▶ WHAT IS REQUIRED
Could you reproduce, from the records below, everything from the line with "Co to jest wernakularny?" down to the line with "Szaleństwo z tym kotem Schrödingera (84, 971)", keeping both of those lines and changing nothing?
⟨
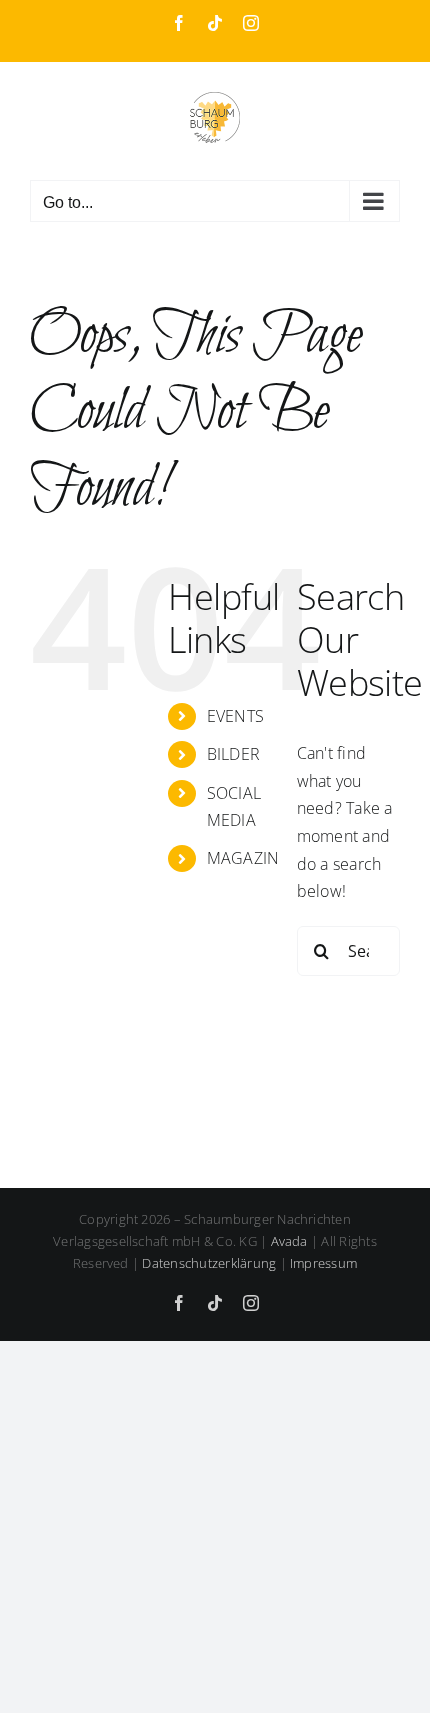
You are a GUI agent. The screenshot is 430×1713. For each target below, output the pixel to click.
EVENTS (235, 716)
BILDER (233, 754)
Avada (289, 1241)
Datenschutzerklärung (209, 1263)
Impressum (323, 1263)
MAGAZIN (243, 858)
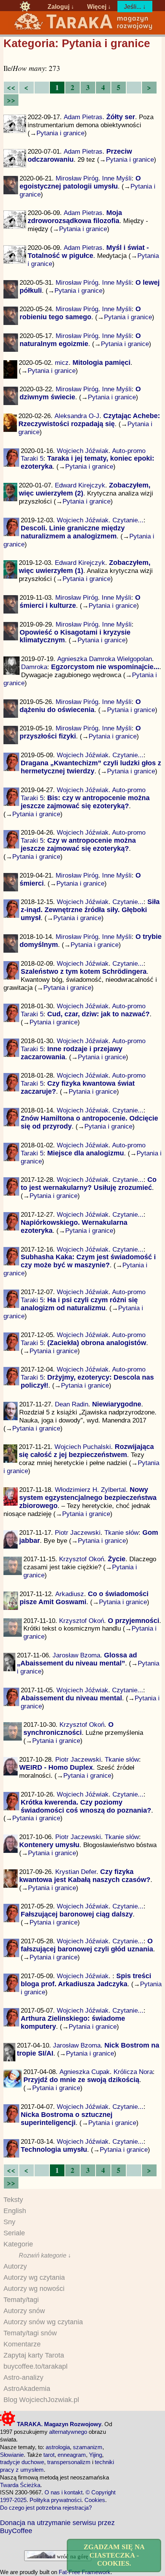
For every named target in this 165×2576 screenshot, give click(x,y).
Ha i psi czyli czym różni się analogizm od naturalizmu (79, 1304)
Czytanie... (128, 520)
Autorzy (15, 2266)
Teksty (13, 2200)
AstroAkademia (26, 2388)
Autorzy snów (24, 2311)
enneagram (72, 2454)
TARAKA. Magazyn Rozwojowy (58, 2424)
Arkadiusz (69, 1594)
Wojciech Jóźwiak (83, 450)
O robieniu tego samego (80, 313)
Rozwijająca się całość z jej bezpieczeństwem (86, 1451)
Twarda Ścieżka (20, 2485)
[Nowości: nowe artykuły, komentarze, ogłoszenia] (82, 28)
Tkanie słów (121, 1532)
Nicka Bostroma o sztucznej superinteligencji (66, 2118)
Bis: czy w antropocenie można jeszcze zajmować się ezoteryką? (85, 802)
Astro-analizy (23, 2377)
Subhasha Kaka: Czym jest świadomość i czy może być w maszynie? (88, 1261)
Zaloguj (58, 6)
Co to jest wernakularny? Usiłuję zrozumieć (89, 1183)
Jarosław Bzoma (76, 1655)
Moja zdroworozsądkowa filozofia (75, 217)
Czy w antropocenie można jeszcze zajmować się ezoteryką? (78, 844)
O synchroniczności (68, 1728)
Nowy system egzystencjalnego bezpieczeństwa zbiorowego (88, 1498)
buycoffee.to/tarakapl (35, 2366)
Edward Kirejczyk (80, 485)
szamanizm (87, 2447)
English (14, 2211)
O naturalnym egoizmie (80, 340)
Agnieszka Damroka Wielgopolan (104, 659)
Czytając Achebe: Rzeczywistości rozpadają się (89, 420)
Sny (9, 2222)
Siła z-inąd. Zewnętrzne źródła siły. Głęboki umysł (90, 910)
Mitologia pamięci (101, 362)
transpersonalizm (69, 2462)
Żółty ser (120, 117)
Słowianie (12, 2454)
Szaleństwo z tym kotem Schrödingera (84, 971)
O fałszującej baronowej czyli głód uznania (87, 1945)
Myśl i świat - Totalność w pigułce (88, 251)
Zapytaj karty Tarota (33, 2355)
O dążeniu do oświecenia (80, 706)
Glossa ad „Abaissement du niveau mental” (77, 1659)
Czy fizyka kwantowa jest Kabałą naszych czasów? (84, 1876)
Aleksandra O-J (76, 416)
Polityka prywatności (55, 2500)
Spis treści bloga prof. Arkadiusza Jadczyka (86, 1980)
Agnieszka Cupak (84, 2072)
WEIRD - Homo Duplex (56, 1767)
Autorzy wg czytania (34, 2277)
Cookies (94, 2500)
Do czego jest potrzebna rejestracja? (46, 2507)
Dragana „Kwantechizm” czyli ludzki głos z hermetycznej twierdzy (91, 767)
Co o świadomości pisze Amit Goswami (84, 1598)
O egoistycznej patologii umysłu (80, 182)
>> (11, 100)
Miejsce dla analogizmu (85, 1153)
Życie (116, 1559)
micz (62, 362)
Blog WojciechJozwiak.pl (41, 2400)
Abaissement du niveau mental (71, 1698)
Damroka (34, 667)
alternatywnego (68, 2431)
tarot (48, 2454)
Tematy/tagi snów (30, 2333)
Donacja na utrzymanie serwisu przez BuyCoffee (57, 2527)
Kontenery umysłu (49, 1845)
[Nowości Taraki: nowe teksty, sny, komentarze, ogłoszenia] (25, 6)
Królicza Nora (133, 2072)
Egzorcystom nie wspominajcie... (105, 667)
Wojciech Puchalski (82, 1446)
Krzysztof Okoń (81, 1559)
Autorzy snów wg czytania (43, 2322)
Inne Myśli (117, 178)
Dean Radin (71, 1404)
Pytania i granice (60, 133)
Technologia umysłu (54, 2149)
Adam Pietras (83, 117)
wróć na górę (71, 2556)
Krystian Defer (75, 1871)
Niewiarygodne (116, 1404)
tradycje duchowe (22, 2462)
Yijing (95, 2454)
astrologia (58, 2447)
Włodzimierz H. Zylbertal (90, 1489)
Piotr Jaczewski (78, 1532)
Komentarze (22, 2344)
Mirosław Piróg (77, 178)
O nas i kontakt (63, 2492)
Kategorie (18, 2244)
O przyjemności (133, 1620)
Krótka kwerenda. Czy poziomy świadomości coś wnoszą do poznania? (86, 1806)
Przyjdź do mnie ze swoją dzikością (81, 2080)
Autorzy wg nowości (33, 2288)
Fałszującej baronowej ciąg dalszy (77, 1914)
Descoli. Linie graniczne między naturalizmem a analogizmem (73, 532)
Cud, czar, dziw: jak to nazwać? (98, 1014)
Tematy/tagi (21, 2300)
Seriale (14, 2233)
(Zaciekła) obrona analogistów (96, 1343)
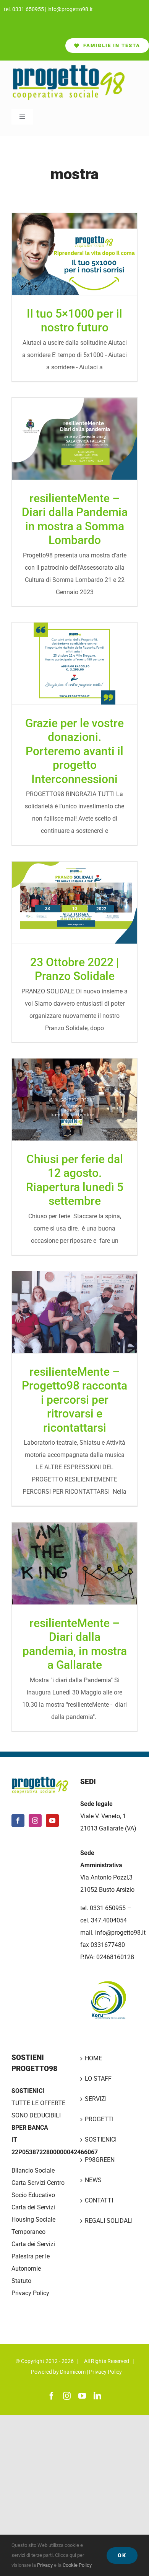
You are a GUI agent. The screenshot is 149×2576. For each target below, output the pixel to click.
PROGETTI (99, 2119)
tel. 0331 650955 (24, 9)
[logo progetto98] (68, 67)
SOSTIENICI (101, 2139)
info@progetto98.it (70, 9)
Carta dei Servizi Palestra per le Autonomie (33, 2256)
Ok (122, 2555)
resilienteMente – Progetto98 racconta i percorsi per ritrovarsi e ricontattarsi (74, 1312)
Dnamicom (73, 2372)
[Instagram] (35, 1820)
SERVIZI (96, 2098)
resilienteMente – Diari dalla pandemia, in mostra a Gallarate (74, 1563)
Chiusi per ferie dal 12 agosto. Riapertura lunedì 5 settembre (74, 1099)
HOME (93, 2058)
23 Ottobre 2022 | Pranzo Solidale (74, 902)
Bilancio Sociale (33, 2170)
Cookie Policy (77, 2565)
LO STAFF (98, 2078)
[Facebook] (17, 1820)
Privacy (45, 2565)
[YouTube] (52, 1820)
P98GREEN (100, 2159)
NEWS (93, 2180)
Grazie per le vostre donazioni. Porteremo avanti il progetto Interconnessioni (74, 663)
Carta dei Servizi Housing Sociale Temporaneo (33, 2219)
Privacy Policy (30, 2293)
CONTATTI (99, 2200)
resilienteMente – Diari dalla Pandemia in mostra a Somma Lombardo (74, 438)
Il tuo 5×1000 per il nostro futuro (74, 254)
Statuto (21, 2280)
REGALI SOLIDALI (109, 2220)
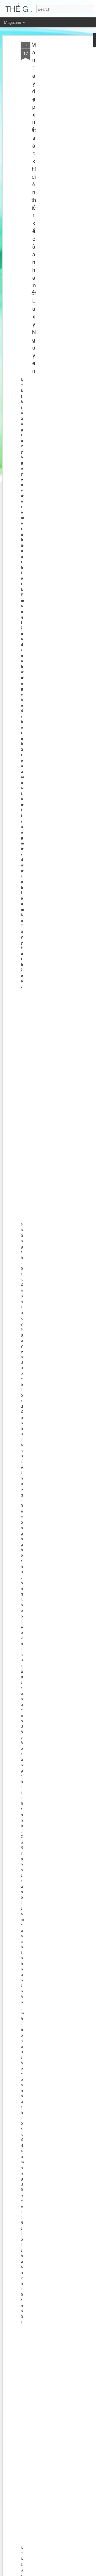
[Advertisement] (50, 126)
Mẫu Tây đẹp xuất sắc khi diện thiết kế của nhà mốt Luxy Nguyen (33, 207)
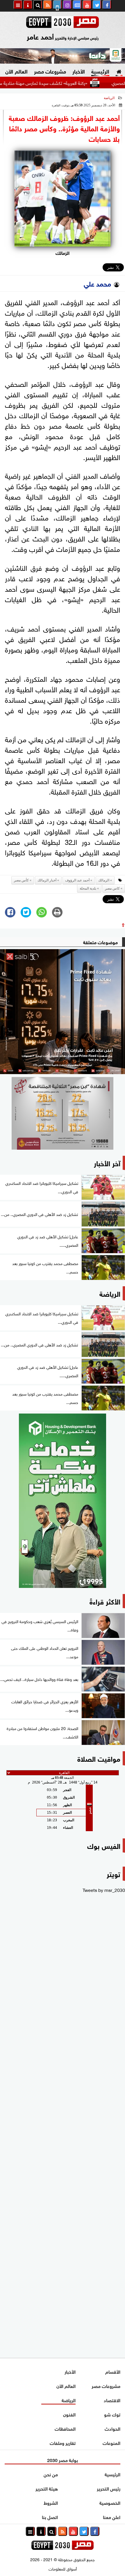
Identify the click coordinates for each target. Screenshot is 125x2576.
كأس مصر (21, 880)
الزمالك (103, 880)
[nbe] (62, 56)
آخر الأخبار (107, 1162)
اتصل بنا (50, 2516)
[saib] (62, 1012)
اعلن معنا (111, 2516)
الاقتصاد (112, 2400)
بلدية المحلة (88, 888)
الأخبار (78, 71)
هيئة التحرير (46, 2488)
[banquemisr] (62, 1113)
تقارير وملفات (63, 2442)
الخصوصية (109, 2502)
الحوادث (112, 2428)
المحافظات (65, 2428)
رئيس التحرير (108, 2488)
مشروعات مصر (50, 71)
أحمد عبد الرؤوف (77, 880)
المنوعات (111, 2442)
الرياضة (109, 98)
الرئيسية (100, 71)
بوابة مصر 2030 (62, 2460)
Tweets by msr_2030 (104, 1890)
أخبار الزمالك (47, 880)
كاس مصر (112, 888)
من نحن (51, 2474)
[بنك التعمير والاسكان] (62, 1500)
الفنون (69, 2414)
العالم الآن (16, 71)
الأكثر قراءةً (105, 1601)
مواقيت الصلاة (98, 1758)
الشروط (51, 2502)
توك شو (112, 2414)
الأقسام (112, 2371)
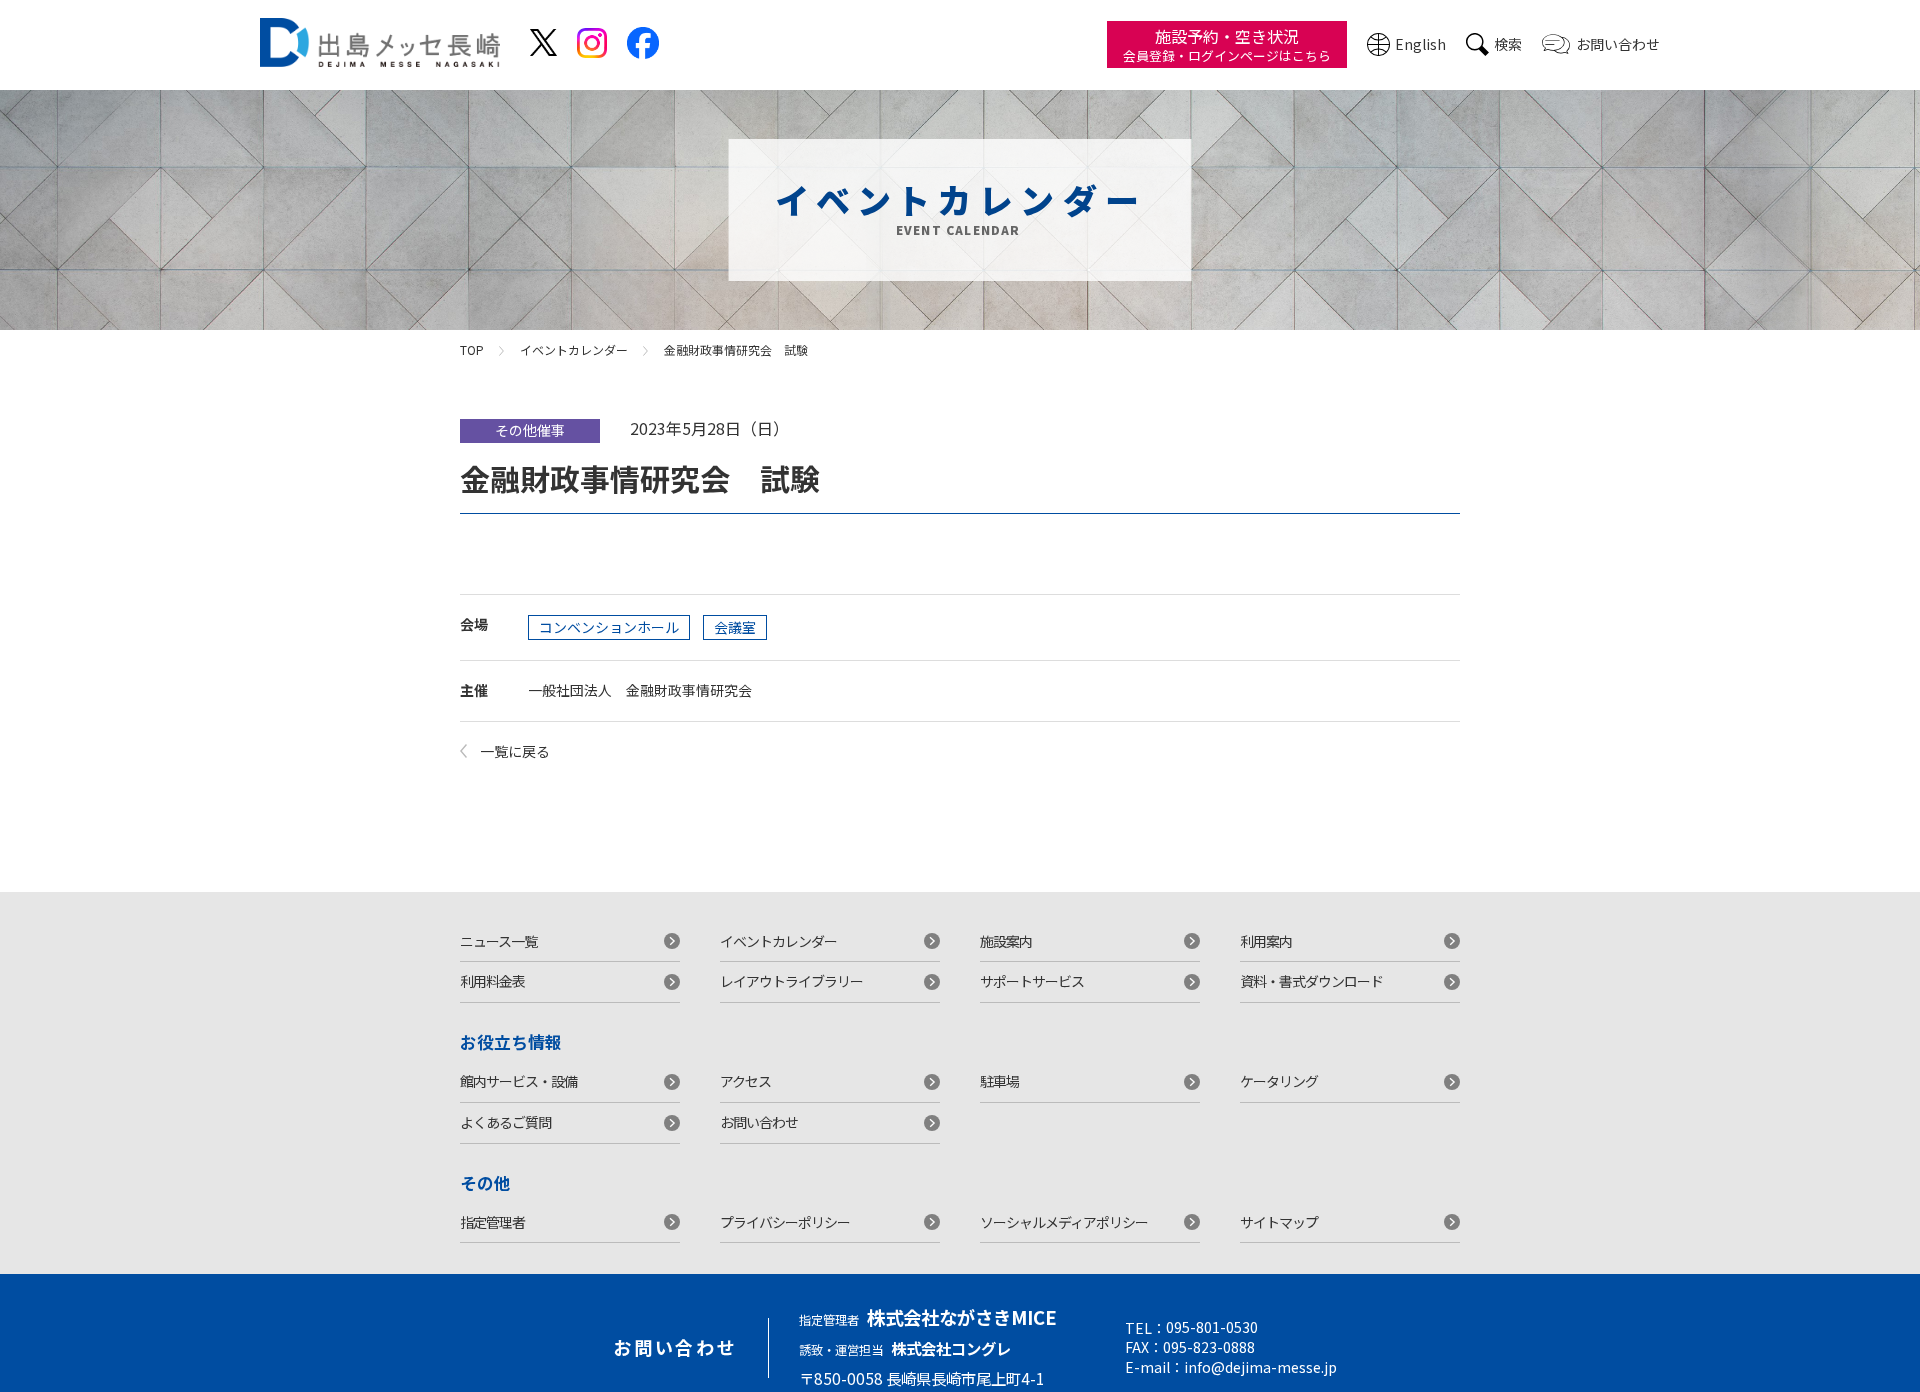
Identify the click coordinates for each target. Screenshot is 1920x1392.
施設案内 (1006, 941)
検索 (1508, 44)
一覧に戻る (515, 751)
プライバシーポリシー (785, 1222)
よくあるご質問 (505, 1122)
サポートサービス (1032, 981)
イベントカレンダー (574, 349)
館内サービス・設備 (518, 1081)
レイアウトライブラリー (791, 981)
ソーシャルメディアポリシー (1064, 1222)
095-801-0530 (1212, 1327)
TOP (472, 349)
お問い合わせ (1618, 44)
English (1420, 44)
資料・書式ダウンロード (1311, 981)
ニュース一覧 (498, 941)
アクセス (745, 1081)
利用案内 (1266, 941)
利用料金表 (492, 981)
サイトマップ (1279, 1222)
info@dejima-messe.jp (1260, 1367)
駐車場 (999, 1081)
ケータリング (1279, 1081)
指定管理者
⟩
▶ OUTPUT OF THE TASK
Co to jest wernakularny? Usiłuję zrozumieć (89, 1183)
Jarosław Bzoma (76, 1655)
Moja zdroworozsądkowa filozofia (75, 217)
Czy w antropocenie można jeszcze zajmować się ezoteryką? (78, 844)
O synchroniczności (68, 1728)
Nowy system egzystencjalnego bezpieczeństwa zbiorowego (88, 1498)
buycoffee.to/tarakapl (35, 2366)
Edward Kirejczyk (80, 485)
szamanizm (87, 2447)
English (14, 2211)
O naturalnym egoizmie (80, 340)
Agnieszka Damroka Wielgopolan (104, 659)
Czytając Achebe: Rzeczywistości rozpadają się (89, 420)
Sny (9, 2222)
Siła z-inąd. Zewnętrzne źródła siły. Głęboki umysł (90, 910)
Mitologia pamięci (101, 362)
transpersonalizm (69, 2462)
Żółty ser (120, 117)
Słowianie (12, 2454)
Szaleństwo z tym kotem Schrödingera (84, 971)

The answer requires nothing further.